Title:Gut Microbiota and Cardiovascular Disease: Symbiosis Versus
Dysbiosis
Volume: 29
Issue: 23
Author(s): Antonis A. Manolis, Theodora A. Manolis, Helen Melita and Antonis S. Manolis*
Affiliation:
- First
Department of Cardiology, Athens University School of Medicine, Athens, Greece
Keywords:
Microbiome, microbiota, cardiovascular disease, metabolic syndrome, trimethylamine-N-oxide, human GI tract.
Abstract: The gut microbiome interacts with host physiology through various mechanisms,
including the cardiovascular (CV) system. A healthy microbiome has the ability
to process and digest complex carbohydrates into short-chain fatty acids (SCFA). These
SCFA function as signaling molecules, immune-modulating molecules, and energy
sources. However, when the microbiome is altered, it produces gut dysbiosis with overgrowth
of certain bacteria that may lead to overproduction of trimethylamine-N-oxide (TMAO)

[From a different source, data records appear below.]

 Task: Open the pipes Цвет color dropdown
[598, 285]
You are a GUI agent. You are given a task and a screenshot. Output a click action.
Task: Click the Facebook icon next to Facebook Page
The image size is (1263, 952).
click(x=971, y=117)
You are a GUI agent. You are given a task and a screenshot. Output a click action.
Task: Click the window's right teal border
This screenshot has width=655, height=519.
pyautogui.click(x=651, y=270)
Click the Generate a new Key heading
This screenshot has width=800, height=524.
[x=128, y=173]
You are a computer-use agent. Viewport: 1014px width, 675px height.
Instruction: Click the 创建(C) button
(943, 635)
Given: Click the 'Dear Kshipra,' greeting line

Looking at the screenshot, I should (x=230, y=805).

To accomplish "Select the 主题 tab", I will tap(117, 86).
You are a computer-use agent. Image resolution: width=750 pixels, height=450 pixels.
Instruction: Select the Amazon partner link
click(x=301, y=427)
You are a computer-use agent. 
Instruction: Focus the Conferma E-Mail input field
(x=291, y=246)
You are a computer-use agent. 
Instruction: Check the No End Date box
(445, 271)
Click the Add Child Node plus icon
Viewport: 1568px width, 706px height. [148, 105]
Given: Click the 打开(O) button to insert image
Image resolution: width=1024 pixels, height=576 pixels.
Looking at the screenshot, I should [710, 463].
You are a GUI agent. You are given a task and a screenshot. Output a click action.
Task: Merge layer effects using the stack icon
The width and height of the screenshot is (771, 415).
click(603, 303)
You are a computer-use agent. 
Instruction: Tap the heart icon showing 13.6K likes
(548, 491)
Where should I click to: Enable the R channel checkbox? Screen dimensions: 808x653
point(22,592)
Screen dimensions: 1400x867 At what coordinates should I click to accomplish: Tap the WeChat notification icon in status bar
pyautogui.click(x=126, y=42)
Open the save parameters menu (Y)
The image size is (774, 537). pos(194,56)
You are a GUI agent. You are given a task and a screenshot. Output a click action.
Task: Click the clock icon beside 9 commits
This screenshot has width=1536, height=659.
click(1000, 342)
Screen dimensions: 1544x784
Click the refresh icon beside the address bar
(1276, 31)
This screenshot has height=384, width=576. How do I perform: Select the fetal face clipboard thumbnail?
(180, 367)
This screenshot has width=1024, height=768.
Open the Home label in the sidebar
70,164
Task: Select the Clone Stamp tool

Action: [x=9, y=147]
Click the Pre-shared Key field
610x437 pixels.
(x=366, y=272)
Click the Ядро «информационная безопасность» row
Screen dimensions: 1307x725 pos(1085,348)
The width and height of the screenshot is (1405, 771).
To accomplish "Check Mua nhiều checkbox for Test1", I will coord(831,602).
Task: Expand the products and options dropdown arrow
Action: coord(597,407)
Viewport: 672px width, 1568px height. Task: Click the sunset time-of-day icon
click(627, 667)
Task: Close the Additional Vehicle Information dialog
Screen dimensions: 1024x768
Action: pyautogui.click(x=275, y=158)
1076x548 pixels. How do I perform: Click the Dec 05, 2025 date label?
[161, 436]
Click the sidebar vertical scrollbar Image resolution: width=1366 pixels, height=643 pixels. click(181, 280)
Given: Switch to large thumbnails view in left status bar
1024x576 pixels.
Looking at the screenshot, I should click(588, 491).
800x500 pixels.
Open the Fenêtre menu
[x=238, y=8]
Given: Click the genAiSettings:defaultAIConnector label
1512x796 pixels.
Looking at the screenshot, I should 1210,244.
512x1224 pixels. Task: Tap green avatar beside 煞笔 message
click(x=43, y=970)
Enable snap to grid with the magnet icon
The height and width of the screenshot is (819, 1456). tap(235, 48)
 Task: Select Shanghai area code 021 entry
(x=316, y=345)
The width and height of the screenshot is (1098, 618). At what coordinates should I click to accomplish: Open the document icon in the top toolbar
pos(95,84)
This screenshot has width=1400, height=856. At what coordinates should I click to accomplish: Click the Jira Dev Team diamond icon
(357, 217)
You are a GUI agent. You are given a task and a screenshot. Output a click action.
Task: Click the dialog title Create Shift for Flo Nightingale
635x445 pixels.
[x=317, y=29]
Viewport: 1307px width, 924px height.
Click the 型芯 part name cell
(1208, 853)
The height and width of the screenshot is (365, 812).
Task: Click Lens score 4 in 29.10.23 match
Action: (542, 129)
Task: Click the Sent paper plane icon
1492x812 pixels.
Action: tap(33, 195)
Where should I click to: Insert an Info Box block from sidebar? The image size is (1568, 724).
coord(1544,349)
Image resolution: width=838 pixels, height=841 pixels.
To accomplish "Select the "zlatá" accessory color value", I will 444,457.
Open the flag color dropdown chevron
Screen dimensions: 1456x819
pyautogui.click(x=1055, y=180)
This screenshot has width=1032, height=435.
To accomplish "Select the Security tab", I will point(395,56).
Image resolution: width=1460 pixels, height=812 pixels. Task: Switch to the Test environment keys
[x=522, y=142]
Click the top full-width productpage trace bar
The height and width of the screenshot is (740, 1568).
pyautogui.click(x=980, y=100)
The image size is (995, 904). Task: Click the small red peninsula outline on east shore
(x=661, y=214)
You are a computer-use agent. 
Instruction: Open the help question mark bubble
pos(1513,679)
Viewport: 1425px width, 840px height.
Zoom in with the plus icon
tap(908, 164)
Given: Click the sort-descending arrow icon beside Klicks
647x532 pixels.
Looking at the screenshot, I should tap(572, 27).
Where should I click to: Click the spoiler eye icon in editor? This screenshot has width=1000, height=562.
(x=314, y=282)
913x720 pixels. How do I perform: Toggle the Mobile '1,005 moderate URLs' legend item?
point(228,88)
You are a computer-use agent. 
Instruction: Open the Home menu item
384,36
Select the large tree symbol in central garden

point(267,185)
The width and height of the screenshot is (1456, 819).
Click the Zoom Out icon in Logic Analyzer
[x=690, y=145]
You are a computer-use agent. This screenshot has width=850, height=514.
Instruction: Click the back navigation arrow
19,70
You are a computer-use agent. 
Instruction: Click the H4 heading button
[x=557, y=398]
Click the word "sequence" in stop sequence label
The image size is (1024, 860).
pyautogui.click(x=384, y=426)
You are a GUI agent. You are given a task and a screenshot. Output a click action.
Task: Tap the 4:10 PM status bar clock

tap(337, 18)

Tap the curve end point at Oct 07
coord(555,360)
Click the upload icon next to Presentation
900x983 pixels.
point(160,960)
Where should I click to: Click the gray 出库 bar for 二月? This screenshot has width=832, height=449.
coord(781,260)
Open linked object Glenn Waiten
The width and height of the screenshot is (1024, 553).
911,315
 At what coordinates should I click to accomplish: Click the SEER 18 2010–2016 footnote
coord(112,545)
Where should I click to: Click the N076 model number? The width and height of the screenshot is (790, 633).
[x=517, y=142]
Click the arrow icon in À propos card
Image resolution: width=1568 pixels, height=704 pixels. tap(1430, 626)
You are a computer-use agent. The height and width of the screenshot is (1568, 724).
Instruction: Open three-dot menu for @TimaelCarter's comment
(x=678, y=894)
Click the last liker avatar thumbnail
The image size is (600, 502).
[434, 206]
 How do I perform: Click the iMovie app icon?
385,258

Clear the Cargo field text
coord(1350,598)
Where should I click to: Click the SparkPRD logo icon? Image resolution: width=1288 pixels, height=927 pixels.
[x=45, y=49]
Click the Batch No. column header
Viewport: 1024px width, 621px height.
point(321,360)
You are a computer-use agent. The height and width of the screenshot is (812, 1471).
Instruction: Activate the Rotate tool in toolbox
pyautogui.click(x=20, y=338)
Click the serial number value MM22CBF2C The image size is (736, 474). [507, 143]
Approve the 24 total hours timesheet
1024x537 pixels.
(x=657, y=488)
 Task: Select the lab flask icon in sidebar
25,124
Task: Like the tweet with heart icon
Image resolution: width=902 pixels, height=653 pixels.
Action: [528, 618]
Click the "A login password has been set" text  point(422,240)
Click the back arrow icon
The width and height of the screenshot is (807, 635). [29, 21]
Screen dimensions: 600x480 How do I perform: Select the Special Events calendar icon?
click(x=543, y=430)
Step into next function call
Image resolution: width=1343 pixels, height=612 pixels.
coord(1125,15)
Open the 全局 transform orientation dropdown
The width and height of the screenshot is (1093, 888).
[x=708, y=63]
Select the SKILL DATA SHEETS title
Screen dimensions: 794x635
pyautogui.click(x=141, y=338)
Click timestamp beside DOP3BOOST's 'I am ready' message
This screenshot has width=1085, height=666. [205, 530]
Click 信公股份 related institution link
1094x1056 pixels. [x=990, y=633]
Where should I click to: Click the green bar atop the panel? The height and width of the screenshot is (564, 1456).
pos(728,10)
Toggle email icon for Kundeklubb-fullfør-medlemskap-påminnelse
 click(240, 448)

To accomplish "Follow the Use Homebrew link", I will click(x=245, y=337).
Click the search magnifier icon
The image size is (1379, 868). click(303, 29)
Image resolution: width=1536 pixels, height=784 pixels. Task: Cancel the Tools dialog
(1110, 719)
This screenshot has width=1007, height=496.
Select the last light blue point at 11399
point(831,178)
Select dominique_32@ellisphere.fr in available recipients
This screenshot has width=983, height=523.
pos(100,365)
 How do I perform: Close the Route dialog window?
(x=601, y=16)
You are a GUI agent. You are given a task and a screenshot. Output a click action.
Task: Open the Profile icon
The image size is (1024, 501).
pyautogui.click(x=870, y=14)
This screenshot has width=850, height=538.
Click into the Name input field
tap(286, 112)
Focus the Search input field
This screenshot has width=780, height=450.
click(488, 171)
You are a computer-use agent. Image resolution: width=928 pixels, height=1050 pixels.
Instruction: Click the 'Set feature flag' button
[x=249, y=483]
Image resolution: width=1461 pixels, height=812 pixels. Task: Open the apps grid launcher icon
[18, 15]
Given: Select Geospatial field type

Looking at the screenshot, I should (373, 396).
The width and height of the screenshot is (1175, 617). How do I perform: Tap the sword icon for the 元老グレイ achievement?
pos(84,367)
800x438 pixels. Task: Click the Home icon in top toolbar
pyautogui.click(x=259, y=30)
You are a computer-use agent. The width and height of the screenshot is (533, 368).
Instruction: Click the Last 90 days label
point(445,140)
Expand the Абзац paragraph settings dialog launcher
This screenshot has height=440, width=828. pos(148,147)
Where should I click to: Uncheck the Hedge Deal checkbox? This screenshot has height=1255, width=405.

from the metabolism of phosphatidylcholine, choline, and carnitine; dysbiosis also
leads to increased intestinal permeability allowing the microbiome-derived
lipopolysaccharide (LPS), a bacterial endotoxin, to enter the blood circulation, triggering
inflammatory responses. An altered gastrointestinal (GI) tract environment and microbiome-
derived metabolites are associated with CV events. Disrupted content and function
of the microbiome leading to elevated TMAO and LPS levels, altered bile acid
metabolism pathways, and SCFA production are associated with an increased risk of CV
diseases (CVD), including atherosclerosis, myocardial infarction, thrombosis, arrhythmias,
and stroke. Therapeutic interventions that may favorably influence a dysbiotic GI
tract profile and promote a healthy microbiome may benefit the CV system and lead to a
reduction of CVD incidence in certain situations. These issues are herein reviewed with a
focus on the spectrum of microbiota-related CVD, the mechanisms involved, and the potential
use of microbiome modification as a possible therapeutic intervention.